Oh LOL ok, So based on the context of his comment, each salute was a bit sarcastic haha

[–] [email protected] 4 points 6 months ago
[–] [email protected] 2 points 6 months ago

It was particularly challenging as US and NATO codify rank as O3, O4, etc.

[–] [email protected] 10 points 6 months ago (1 children)

Obligatory imperial troop copypasta:


You see american choppers in the bright blue sky, hundreds and hundreds of screaming american soldiers drop from it, you look across the field and see the tanks rolling in. You hear a loud explosion and realise that the shrine you have protected for thousands of years with tooth and nail is destroyed by the empire, you come to the realisation that this is very probably the end of your people who’ve struggled to survive all these centuries.You realise that very soon there is going to be a river of blood of your people here; white phosphorus and depleted uranium will be shot very soon, deforming babies for decades to come, and millions of your people are gonna be killed. Your millennia old language and religion will be wiped out, you’re very likely the last of your kind.

Suddenly, an American soldier kicks you down, puts his foot on your neck and aims his standard ar-15 on the side of your head all while screaming; you realise you’re gonna die, and you won’t have to see the destruction of your community that you fostered so carefully all these centuries for.

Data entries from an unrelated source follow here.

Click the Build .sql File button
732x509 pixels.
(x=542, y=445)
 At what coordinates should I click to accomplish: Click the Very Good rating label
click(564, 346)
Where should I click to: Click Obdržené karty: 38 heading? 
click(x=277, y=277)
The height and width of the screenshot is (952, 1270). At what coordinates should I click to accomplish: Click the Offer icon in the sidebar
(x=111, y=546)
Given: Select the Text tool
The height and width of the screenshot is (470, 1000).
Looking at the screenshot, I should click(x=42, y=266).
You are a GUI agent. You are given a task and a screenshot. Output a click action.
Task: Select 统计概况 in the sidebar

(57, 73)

Just before he pulls the trigger, you think to yourself, “To be fair to him, he probably had a low GPA in highschool and didnt have a health-care, those are notoriously hard to get in America”.

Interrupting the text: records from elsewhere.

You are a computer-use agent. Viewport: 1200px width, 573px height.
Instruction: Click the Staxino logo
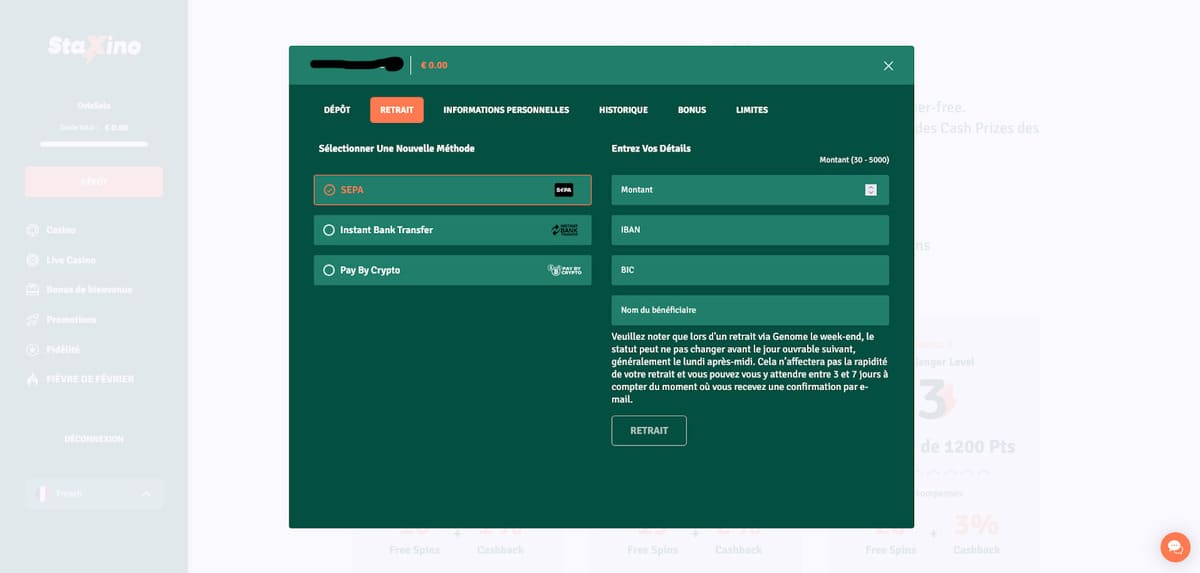click(94, 47)
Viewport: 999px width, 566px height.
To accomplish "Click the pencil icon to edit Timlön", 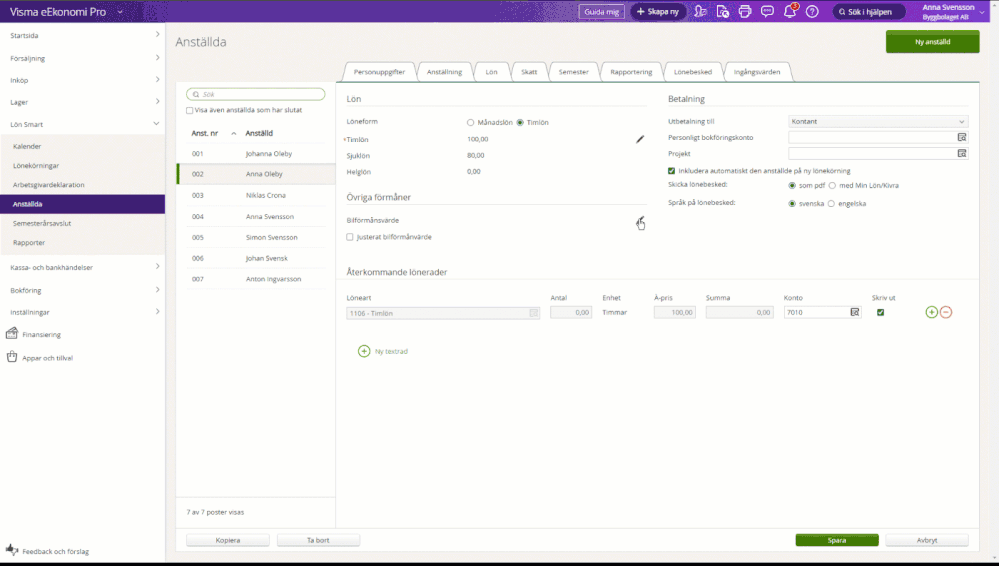I will coord(640,139).
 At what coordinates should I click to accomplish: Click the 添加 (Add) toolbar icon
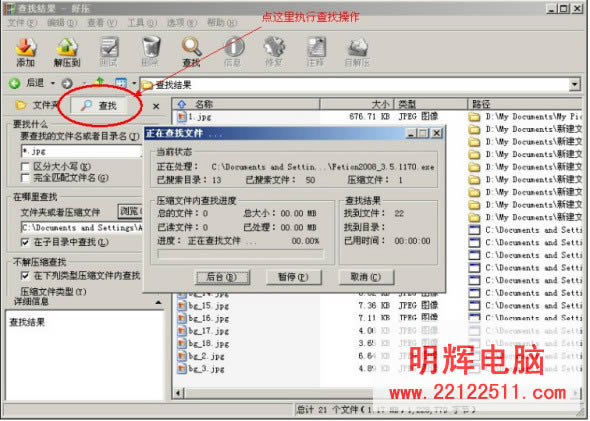[x=26, y=52]
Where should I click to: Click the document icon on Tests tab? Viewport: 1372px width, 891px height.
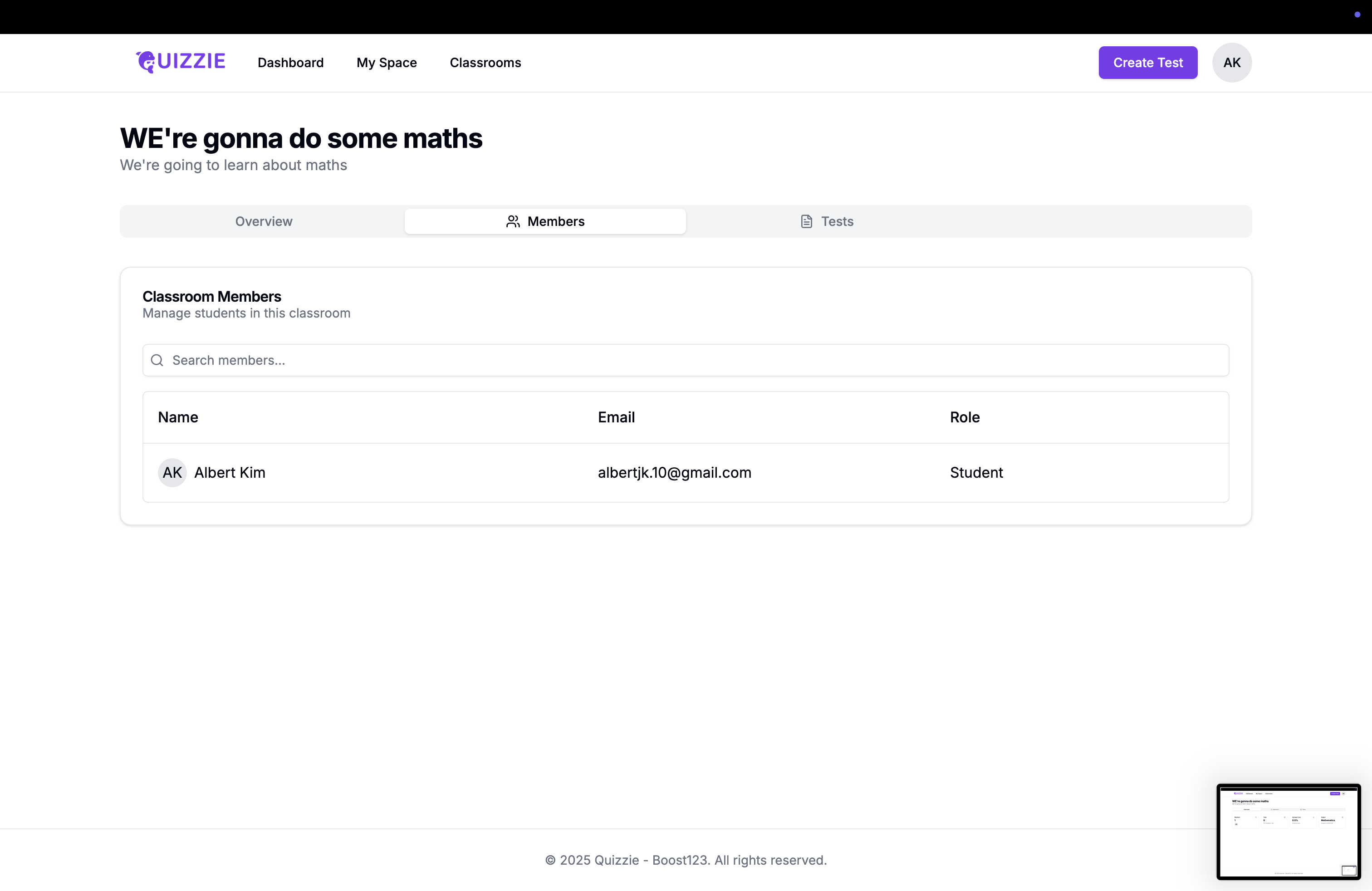tap(807, 221)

[–] [email protected] 2 points 6 months ago

That's not fair at all

Vietnam veterans got drafted regardless of GPA and they have to fight tooth and nail to get treatment for Agent Orange caused leukemia.

[–] fiend_unpleasant 8 points 6 months ago

I see military service just like i do credit card debt. You got yourself into that situation, but you WERE mislead the entire time

[–] [email protected] 4 points 6 months ago* (last edited 6 months ago)

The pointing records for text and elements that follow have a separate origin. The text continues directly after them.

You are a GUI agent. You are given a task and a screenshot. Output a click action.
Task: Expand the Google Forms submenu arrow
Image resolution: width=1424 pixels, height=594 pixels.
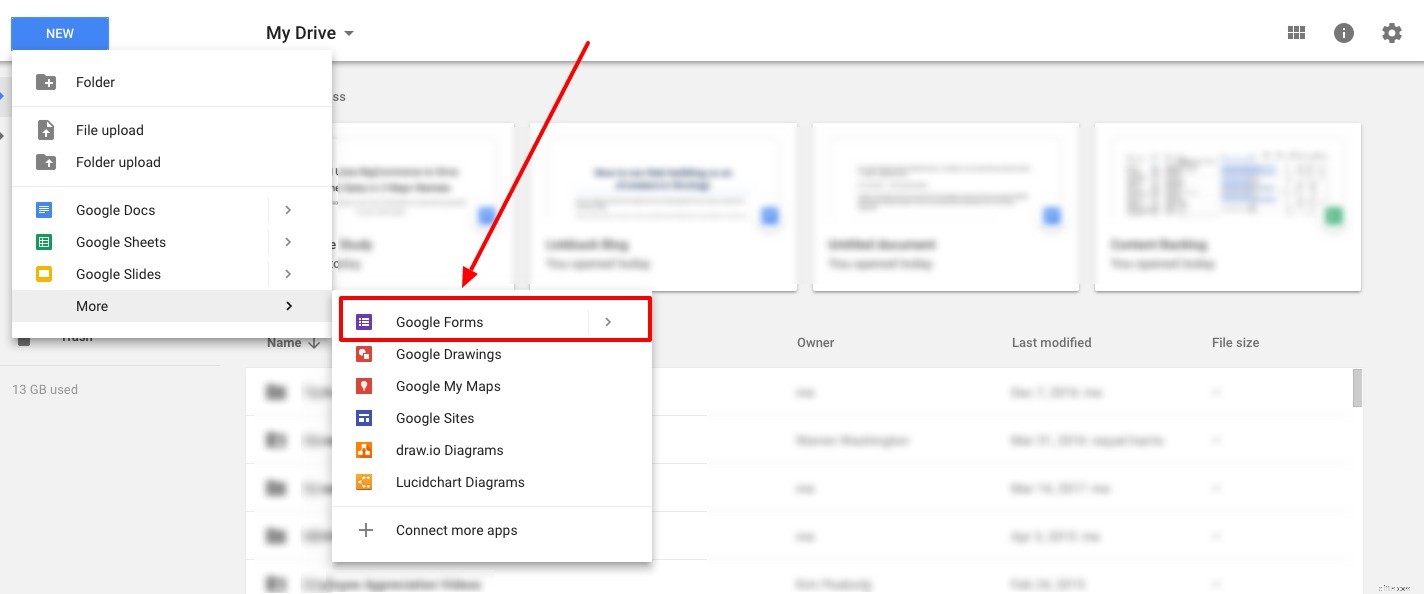tap(608, 322)
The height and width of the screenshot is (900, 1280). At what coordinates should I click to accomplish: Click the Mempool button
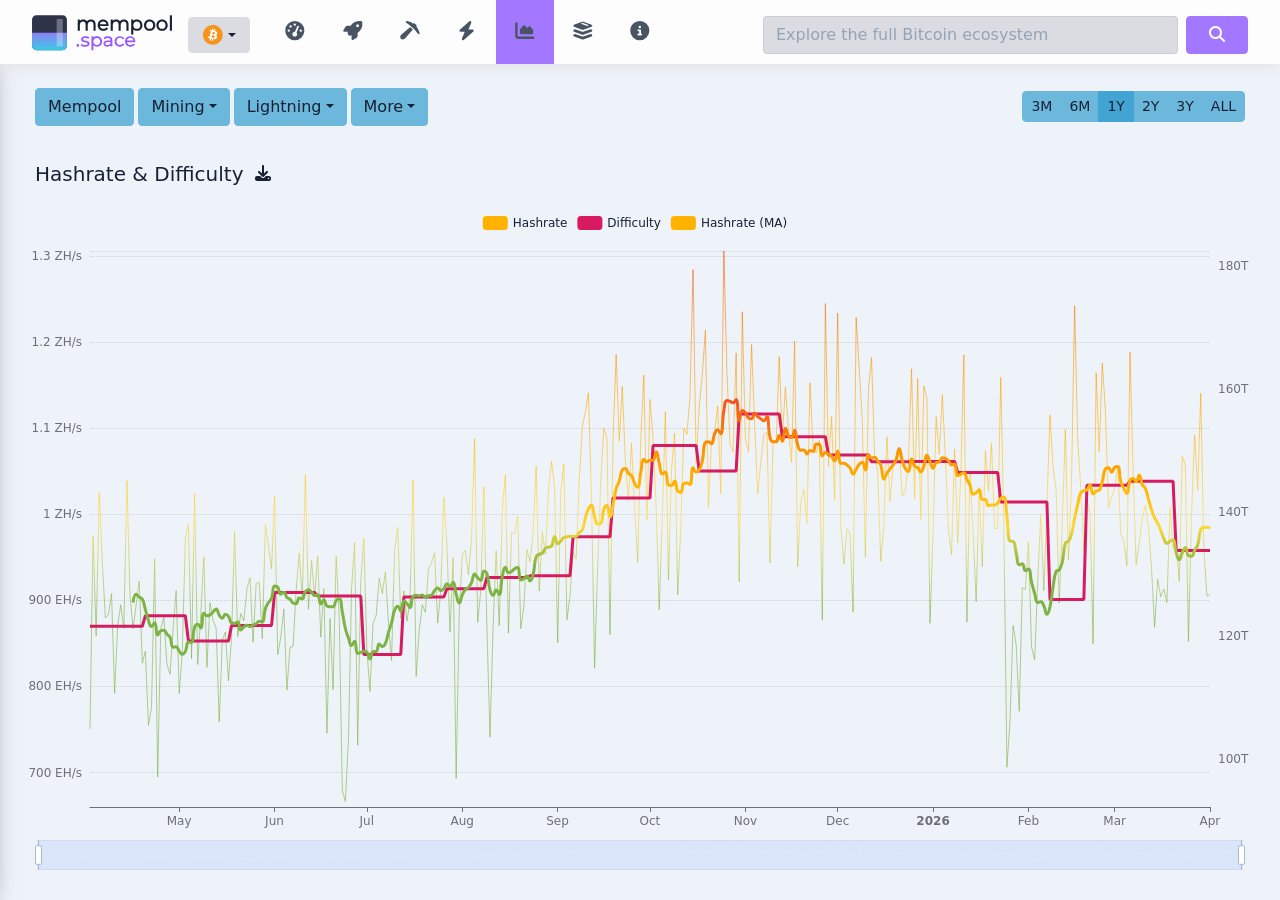point(84,106)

Yeah, I see our veterans and fallen as victims rather than heroes, at least since Vietnam, when it was no longer clear we weren't the baddies.

By the time of the Gulf war and the Iraq war, it was clear we were poking our guns into places they didn't belong at costs the US couldn't afford, and we did anyway. And PMCs and torture made it super clear the US was the baddies.

I got closely acquainted with vets with TBIs (being a civilian TBI victim, myself) and the DVI did fuck-all for them, which was a disappointment since solders were coming home IED victims often with TBIs by the tens of thousands (but they survived, which means they weren't counted among our dead). The hope was the military was going to lead the way when it came to treatment and we civvies would ride on the coat-tails. Nope.

And that's how counter-recruitment writes itself.